Senegal is a West African nation with natural resources such as phosphates and iron ore. Dakar is its capital city; it serves as the country’s administrative and educational center. However, the majority of Senegal’s population prefers living in the rural areas, mainly fishing. Unfortunately, it is also the country with one of the lowest Human Development Index rankings, classified as a heavily indebted and poor country. That aside, here are some interesting Senegal facts you probably didn’t know.
1. Christmas Is Very Popular in Senegal, Even Though It’s a Muslim Country
Even though 95% of people from Senegal are Muslims and the country is home to the biggest Mosque in West Africa, Christmas remains a very popular festivity in the region.
2. “Their Library Has Burned” Is Euphemism for Dyeing in Senegal
In Senegal, when a person wants to politely say that an individual has died, they say, “His/her library has burned.”
3. Gum Tattooing Is Popular Among Senegalese Women
Tattooing of the gums is a common practice among Senegal’s Wolof women. Locally known as “Diamou,” the traditional practice is very painful as it involves using needles to artificially turn pink gums into black-grey. It is not only a beauty trend but also a measure of an individual’s ability to withstand pain.

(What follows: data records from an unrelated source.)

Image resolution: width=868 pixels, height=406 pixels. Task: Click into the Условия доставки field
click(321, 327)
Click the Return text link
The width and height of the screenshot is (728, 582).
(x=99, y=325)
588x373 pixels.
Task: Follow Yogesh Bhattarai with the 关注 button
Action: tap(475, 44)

4. Rihanna’s Visit to Senegal in 2018 Evoked Massive Protests
Rihanna is one of the most successful and sought-after musicians in the modern world. She pulls crowds everywhere, with many considering her an epitome of beauty. However, when the star planned to visit Senegal in February 2018, she was met with a rather unusual and unpleasant reception. Muslim-led collective religious groups protested against her visit, stating that she was a member of the Illuminati and Freemasons.

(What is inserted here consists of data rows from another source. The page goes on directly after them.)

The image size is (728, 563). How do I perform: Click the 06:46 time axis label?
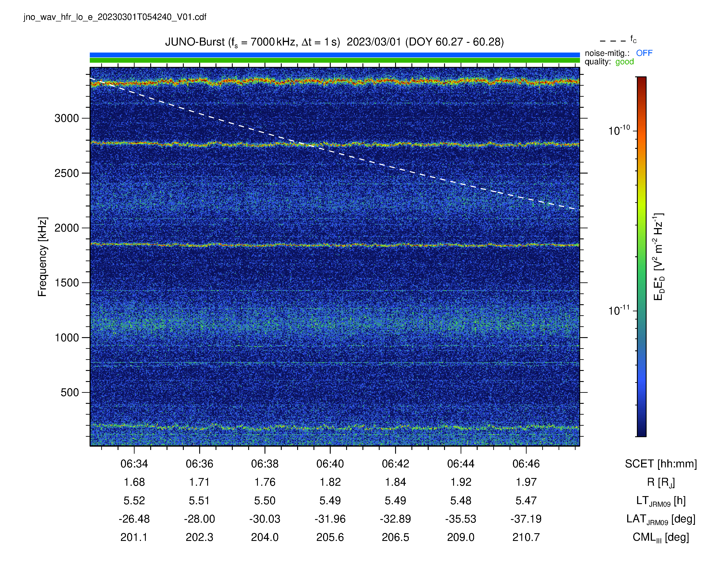coord(526,464)
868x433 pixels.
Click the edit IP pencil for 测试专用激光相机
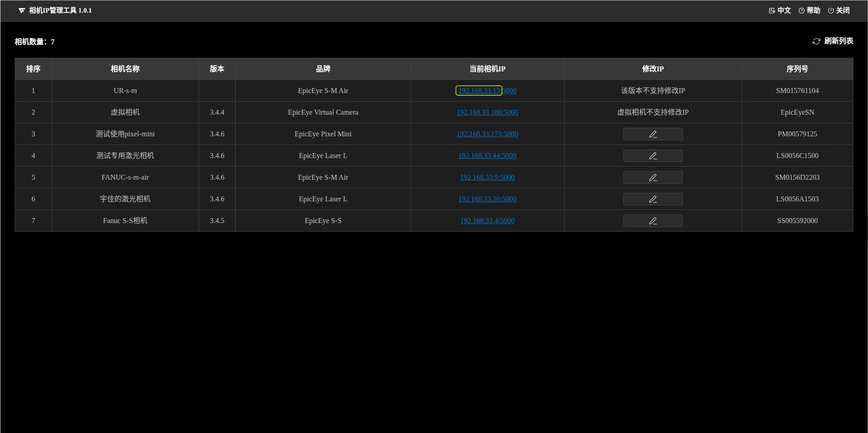tap(652, 156)
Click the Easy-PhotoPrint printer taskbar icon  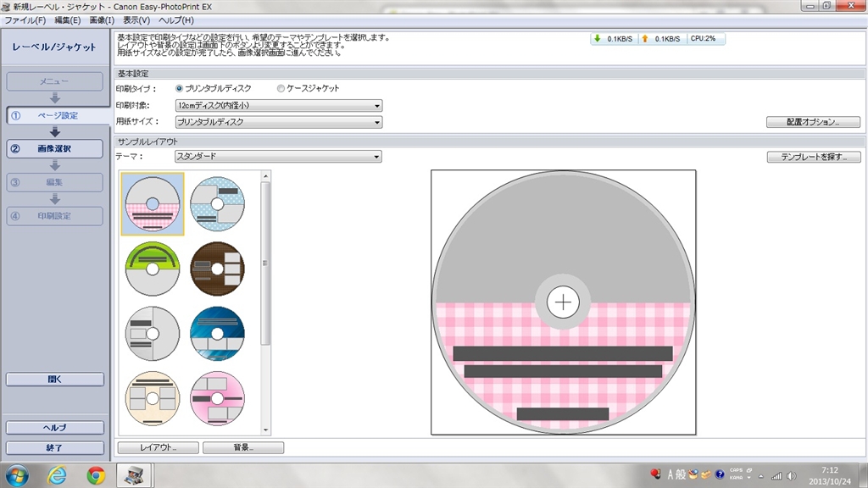[134, 475]
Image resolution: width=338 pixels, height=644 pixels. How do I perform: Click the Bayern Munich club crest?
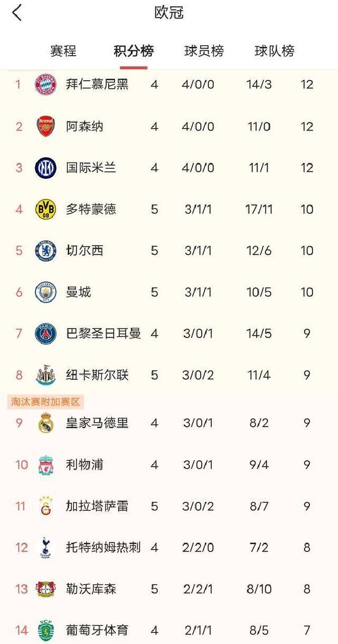pos(45,84)
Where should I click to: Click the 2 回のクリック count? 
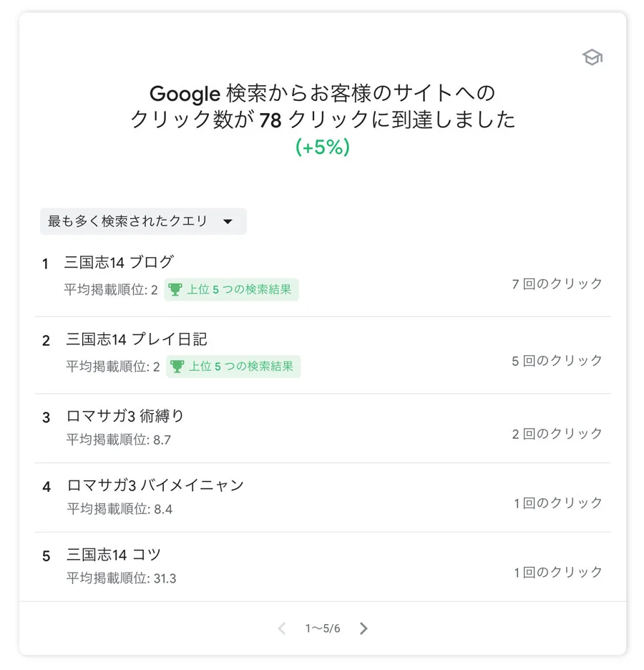pos(557,433)
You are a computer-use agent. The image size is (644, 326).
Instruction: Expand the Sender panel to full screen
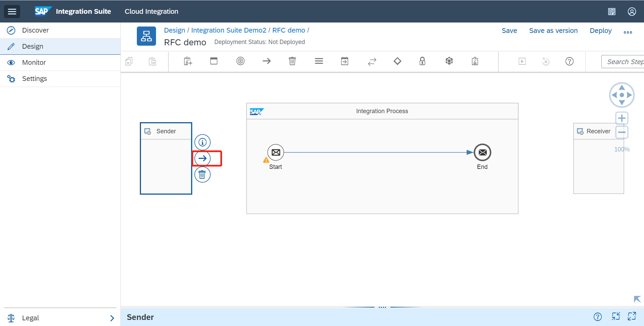[633, 317]
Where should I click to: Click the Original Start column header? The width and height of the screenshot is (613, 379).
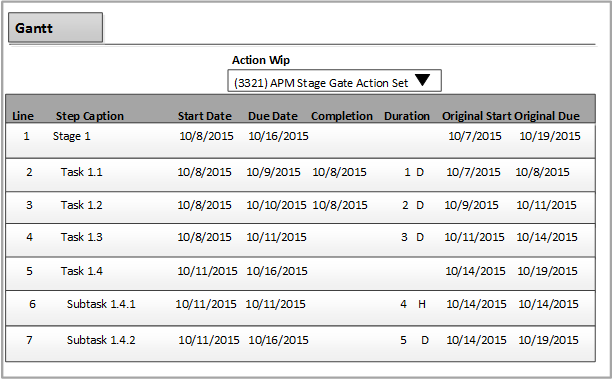point(477,116)
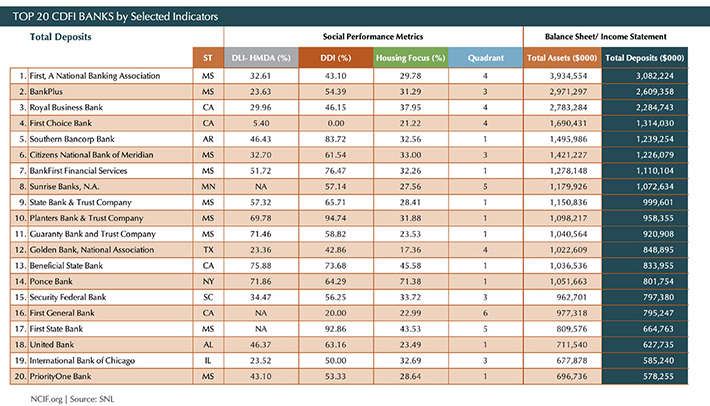Click the DDI (%) column header
This screenshot has height=406, width=710.
pyautogui.click(x=336, y=57)
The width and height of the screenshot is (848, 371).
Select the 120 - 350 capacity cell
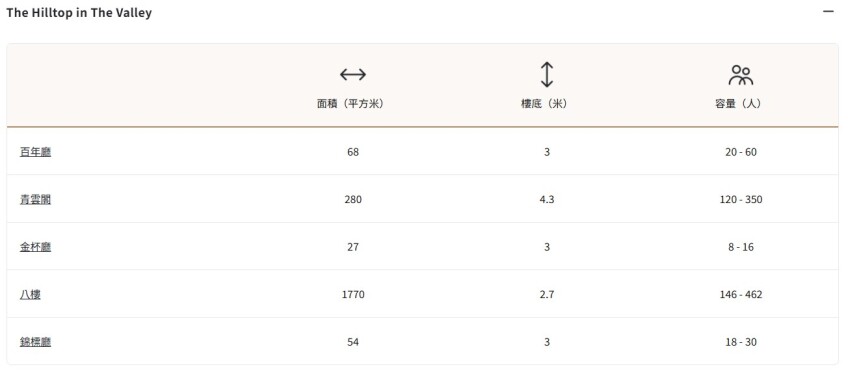[741, 200]

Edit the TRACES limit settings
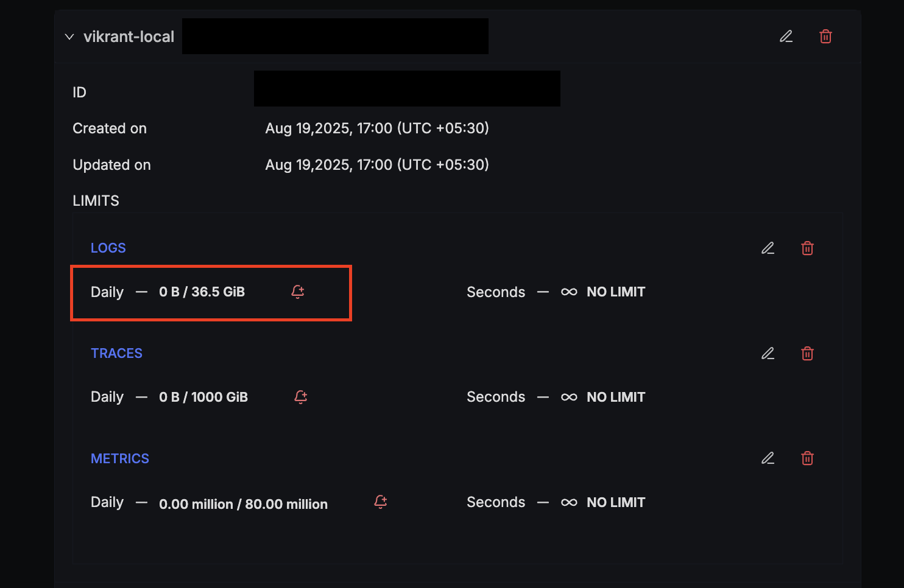[768, 353]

5. There Is a Pink Lake in Senegal
Lying about 35 kilometers (22 miles) from Senegal’s capital, Dakar, is Lake Retba, famous for its pink waters. Sometimes known as Lac Rose, the lake got its pink pigment from Dunaliella salina Algae, with the color particularly strong from January to the beginning of March. The lake also has high salt content, with some areas recording up to 40% highs.
6. A French Queen Once Adopted A Senegalese Enslaved Boy
During the time when slavery was a thing, French queen Marie Antoinette was offered a boy from Senegal to help her with her house duties. However, the queen adopted and raised him as her son. She even arranged for his baptism and named him “Jean.” Unfortunately, when Jean was 10, a revolution started that led to his separation from the royal family; he was left on the streets to die.
7. Its Rivers Are Filled With Killer Hippopotamuses
River Gambia is one of the biggest rivers in West Africa. It runs from North Guinea and empties into the Atlantic Ocean, passing through Senegal and Gambia. Even though the river once attracted fishermen from Senegal, the presence of killer hippopotamuses made it hard for them to continue. Estimates show that over 25 people were killed, with plenty more left nursing nasty injuries over the past decade.
8. Wrestling Is the Most Popular Sport in Senegal
Contrary to expectations, wrestling (laamb) is the most popular sport in Senegal, not soccer! Senegal is famous for its exploits in the 2002 FIFA World Cup, becoming the first African country to proceed to the quarter-finals. It has also produced great soccer players such as El Hadji Diouf, Henri Camara, and Sadio Mane. However, locally, wrestling takes the day; it attracts more spectators, induces rivalry, and evokes more emotions.
9. French Is the National Language of Senegal
Even though it is only understood by a minority of the population, French remains the official language of Senegal. There are over 30 native languages, with Wolof spoken by over 80% of the people in the region. Together with French, Wolof is Senegal’s lingua franca.
10. Africa’s Tallest Statue Is in Senegal
Formally the African Renaissance Monument, the statue stands at 52 meters (171 ft), making it the tallest in Africa. It is located on top of Collines des Mamelles, one of two twin hills just outside the country’s capital, Senegal. Even though it was designed by a Senegalese architect known as Pierre Goudiaby, the bronze monument was built by a company from North Korea for an estimated cost of $27 million.
11. There Is a Senegalese Man Who Wears Plastic to Raise Awareness Against Plastic Pollution
Popularly known as the “plastic man,” Modou Fall is a Senegalese man who wears plastic and travels the world to sensitize people against plastic pollution. He fights daily for the prohibition of plastic use in his country by campaigning against them on social networks, schools, radio & TV stations, public spaces, and beaches. He has an initiative called “Tolou Keur,” a Wolof phrase translating to family garden.
12. The First President of Senegal Was a Poet
Leopold Sedar Senghor was the first president of Senegal, reigning from 1960 to 1980. Besides being a politician and cultural theorist, he was a renowned poet. In one of his works called “Dear White Brother,” he mused why white people call black people “colored” despite having a huge range of observable pigments themselves.